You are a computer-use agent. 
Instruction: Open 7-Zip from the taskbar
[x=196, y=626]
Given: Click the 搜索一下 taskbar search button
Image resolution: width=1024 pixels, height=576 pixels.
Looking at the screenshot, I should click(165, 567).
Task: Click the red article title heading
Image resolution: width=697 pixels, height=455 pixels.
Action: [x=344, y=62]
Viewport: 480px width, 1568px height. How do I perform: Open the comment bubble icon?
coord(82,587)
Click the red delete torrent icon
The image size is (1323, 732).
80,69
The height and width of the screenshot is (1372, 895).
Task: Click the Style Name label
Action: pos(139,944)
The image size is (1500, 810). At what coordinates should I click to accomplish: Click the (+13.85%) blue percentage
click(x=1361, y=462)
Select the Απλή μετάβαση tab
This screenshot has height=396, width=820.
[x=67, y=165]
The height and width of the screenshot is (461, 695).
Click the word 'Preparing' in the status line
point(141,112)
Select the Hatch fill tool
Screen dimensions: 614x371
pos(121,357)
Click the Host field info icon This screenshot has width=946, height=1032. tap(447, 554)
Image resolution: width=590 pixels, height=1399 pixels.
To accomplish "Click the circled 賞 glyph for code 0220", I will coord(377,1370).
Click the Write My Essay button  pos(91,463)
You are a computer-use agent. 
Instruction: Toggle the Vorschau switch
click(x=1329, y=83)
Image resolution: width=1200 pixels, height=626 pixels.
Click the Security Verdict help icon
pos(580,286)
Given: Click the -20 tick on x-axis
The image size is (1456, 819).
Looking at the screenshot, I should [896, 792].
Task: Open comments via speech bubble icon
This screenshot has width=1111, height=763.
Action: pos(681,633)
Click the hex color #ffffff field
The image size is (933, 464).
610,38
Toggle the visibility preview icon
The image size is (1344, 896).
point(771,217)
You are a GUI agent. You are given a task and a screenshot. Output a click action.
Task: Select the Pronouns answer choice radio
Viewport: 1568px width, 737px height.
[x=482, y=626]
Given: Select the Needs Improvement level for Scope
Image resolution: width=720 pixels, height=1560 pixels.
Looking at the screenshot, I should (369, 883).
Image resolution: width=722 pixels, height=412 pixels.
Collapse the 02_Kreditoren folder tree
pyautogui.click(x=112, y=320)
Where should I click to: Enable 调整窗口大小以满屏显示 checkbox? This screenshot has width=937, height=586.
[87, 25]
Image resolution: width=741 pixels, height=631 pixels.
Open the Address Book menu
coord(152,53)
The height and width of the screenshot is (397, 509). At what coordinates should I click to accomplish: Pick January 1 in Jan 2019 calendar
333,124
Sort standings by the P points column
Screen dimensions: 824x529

================

Work instructions:
Respond with the number of lines in the listing above that include the word "button", and with nothing more.

Output for this exercise:
2